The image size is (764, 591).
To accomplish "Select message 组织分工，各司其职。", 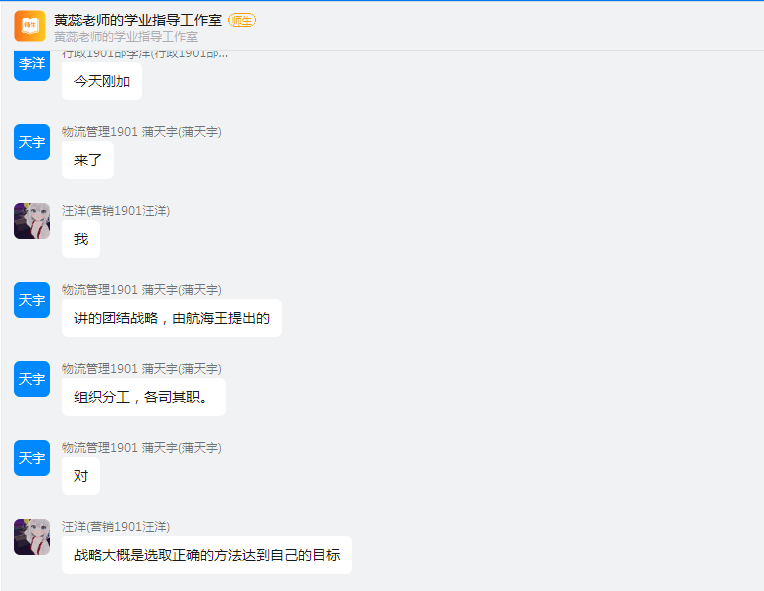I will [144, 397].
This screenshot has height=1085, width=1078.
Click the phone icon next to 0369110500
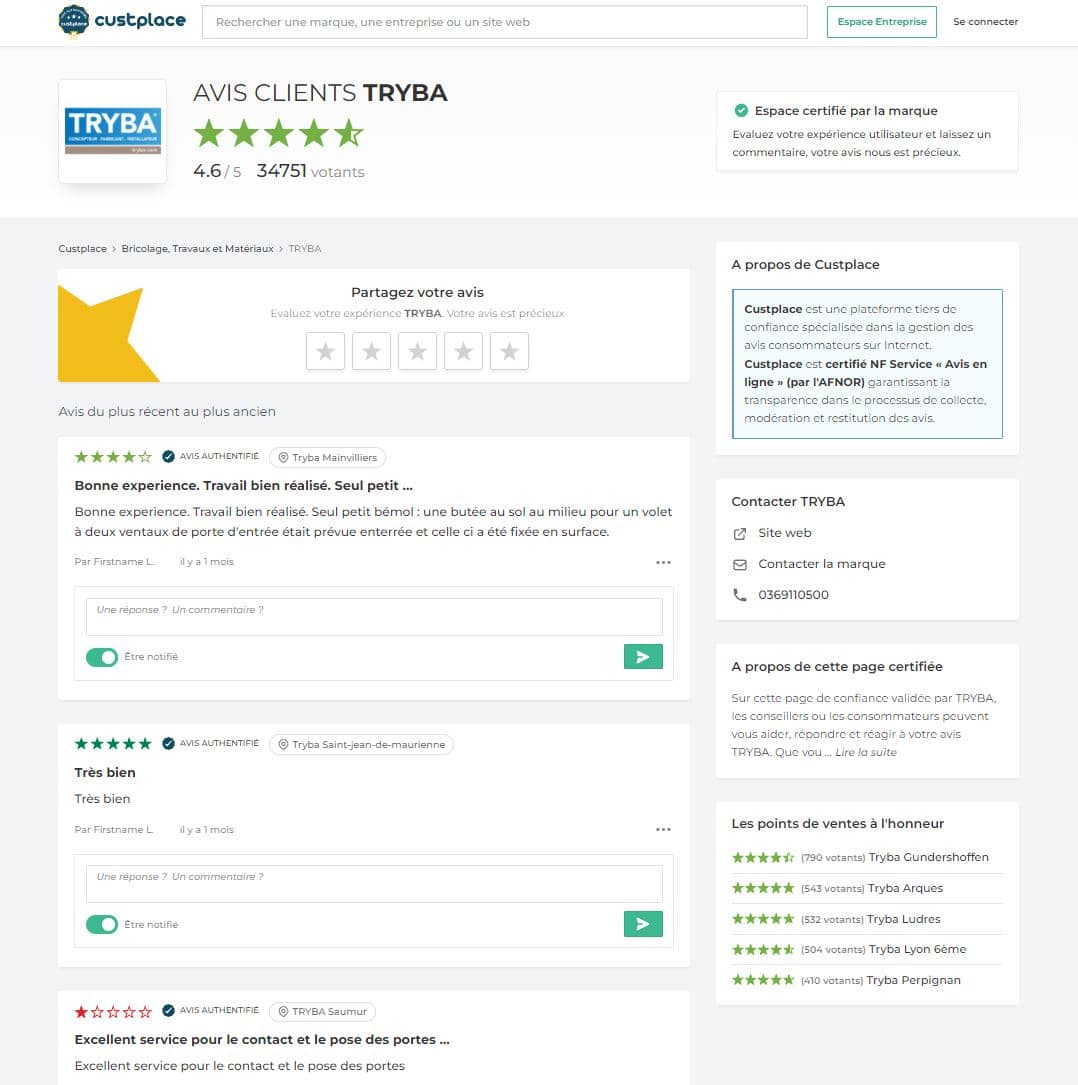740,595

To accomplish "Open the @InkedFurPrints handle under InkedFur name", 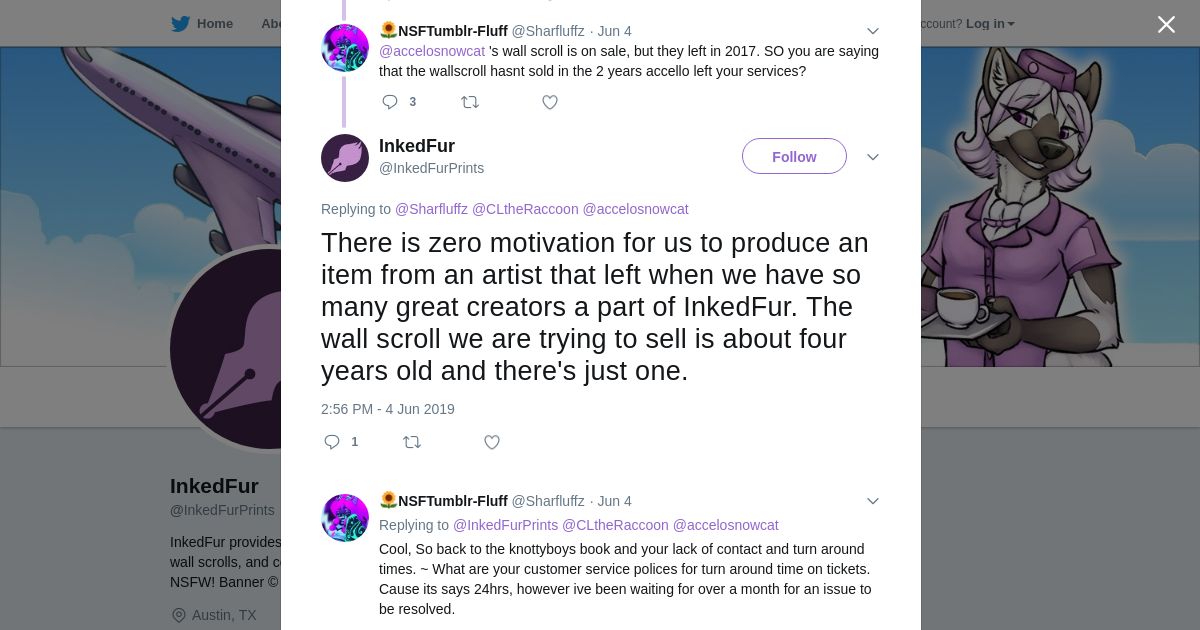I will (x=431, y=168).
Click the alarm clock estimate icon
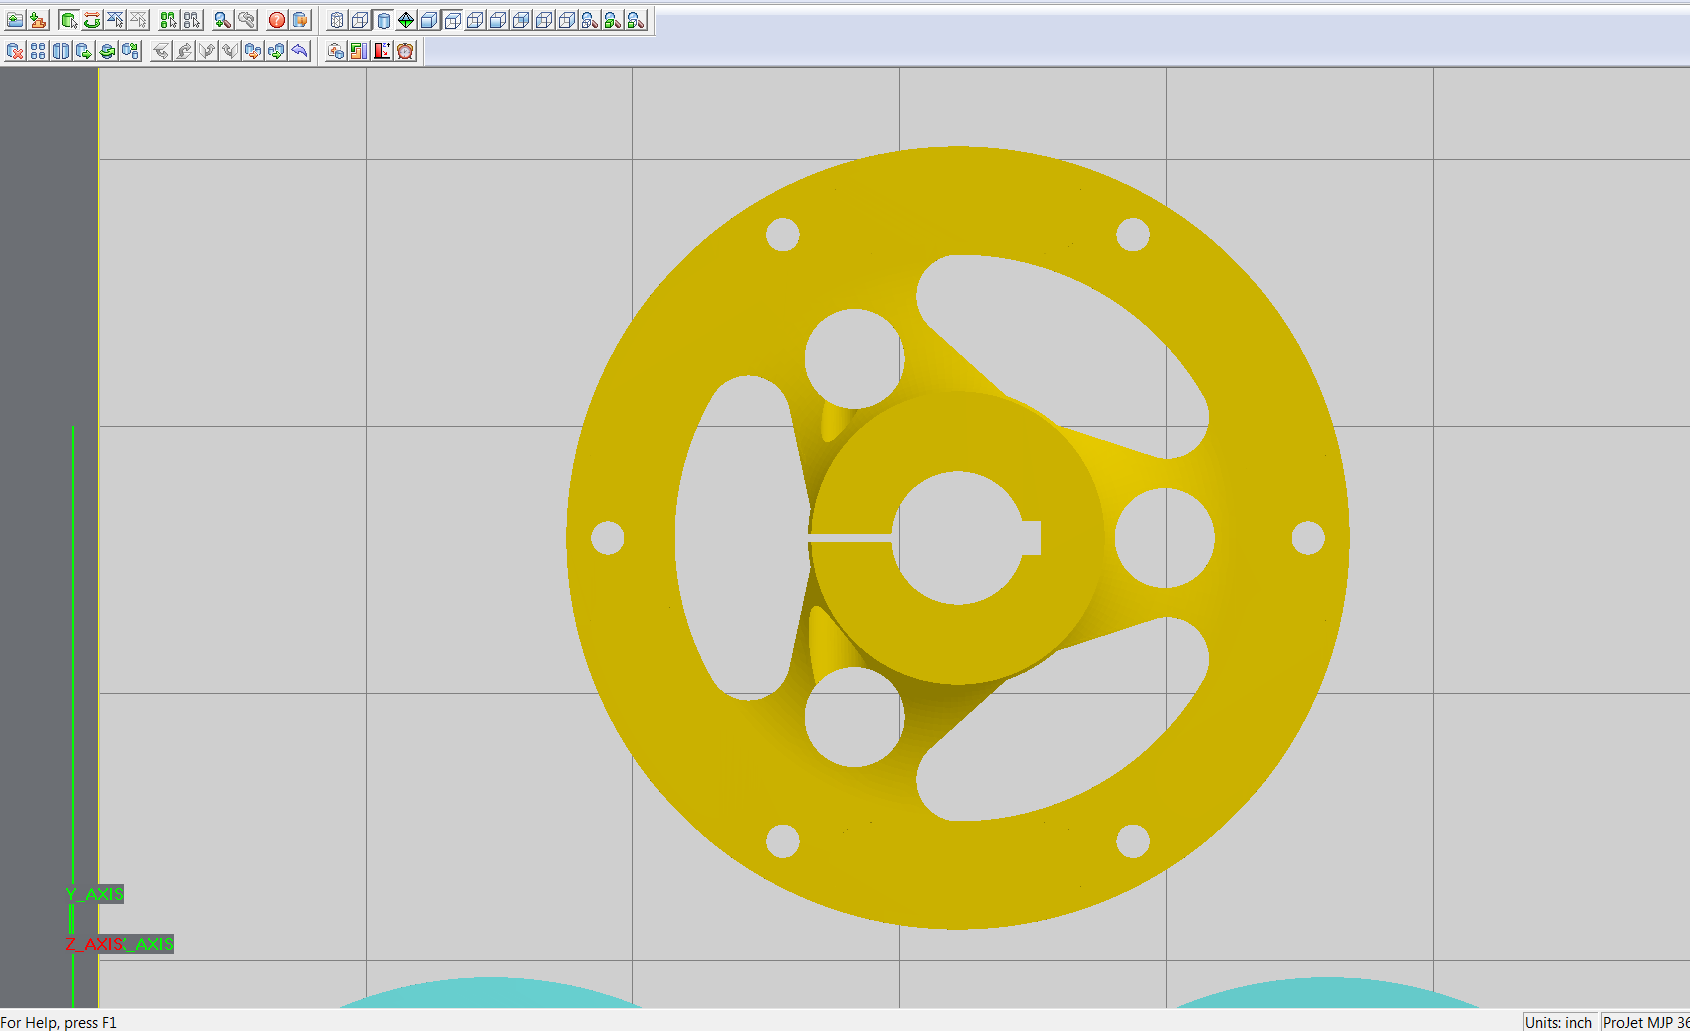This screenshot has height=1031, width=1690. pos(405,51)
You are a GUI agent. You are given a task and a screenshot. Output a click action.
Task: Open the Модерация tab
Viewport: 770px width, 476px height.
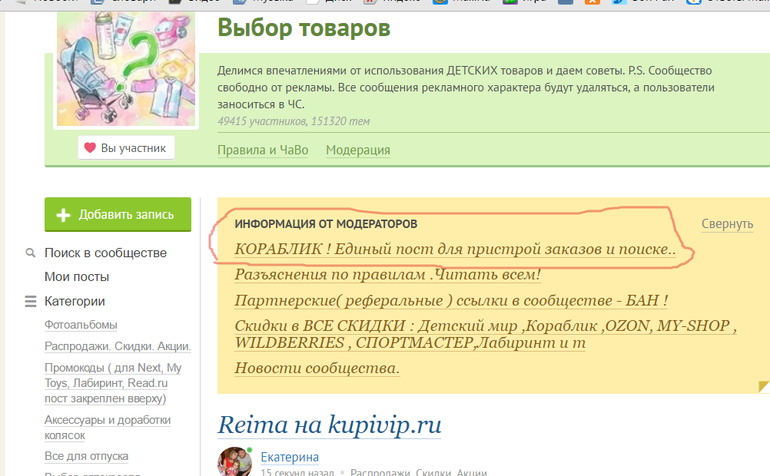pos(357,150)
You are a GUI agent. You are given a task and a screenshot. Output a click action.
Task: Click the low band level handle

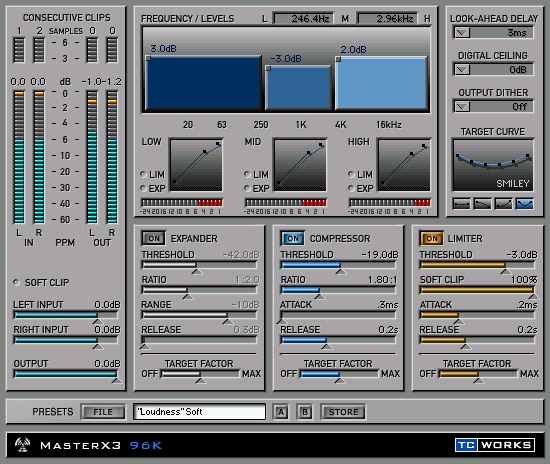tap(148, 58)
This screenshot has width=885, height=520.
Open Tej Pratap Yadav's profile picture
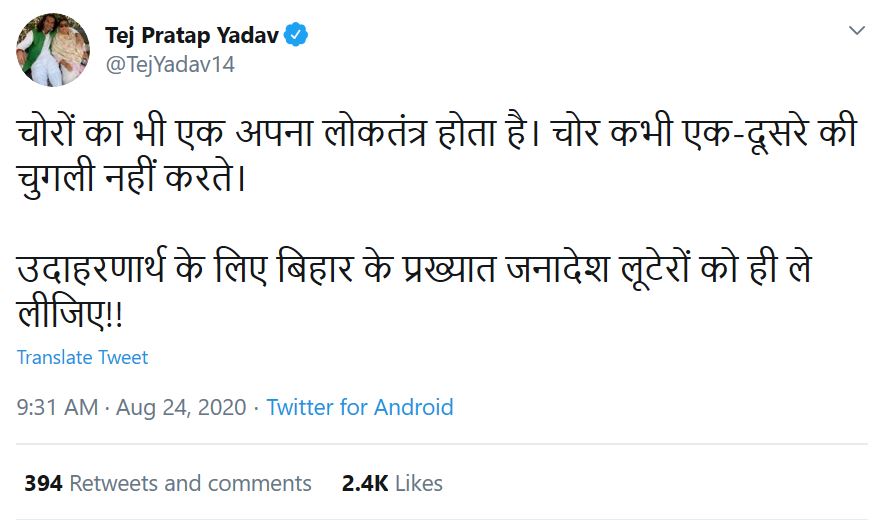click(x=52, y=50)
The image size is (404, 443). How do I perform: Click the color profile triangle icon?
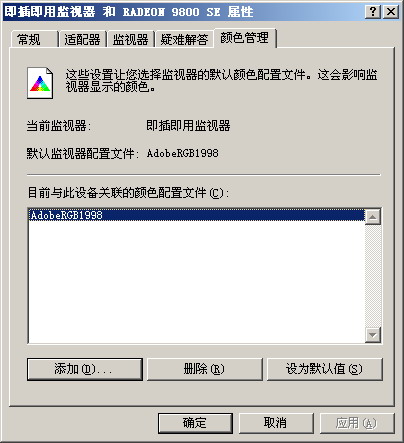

#####

Locate the word "image" in the records above, and return each line that has it.

The image size is (764, 591).
The image size is (404, 443). How do I perform: Click the color profile triangle icon?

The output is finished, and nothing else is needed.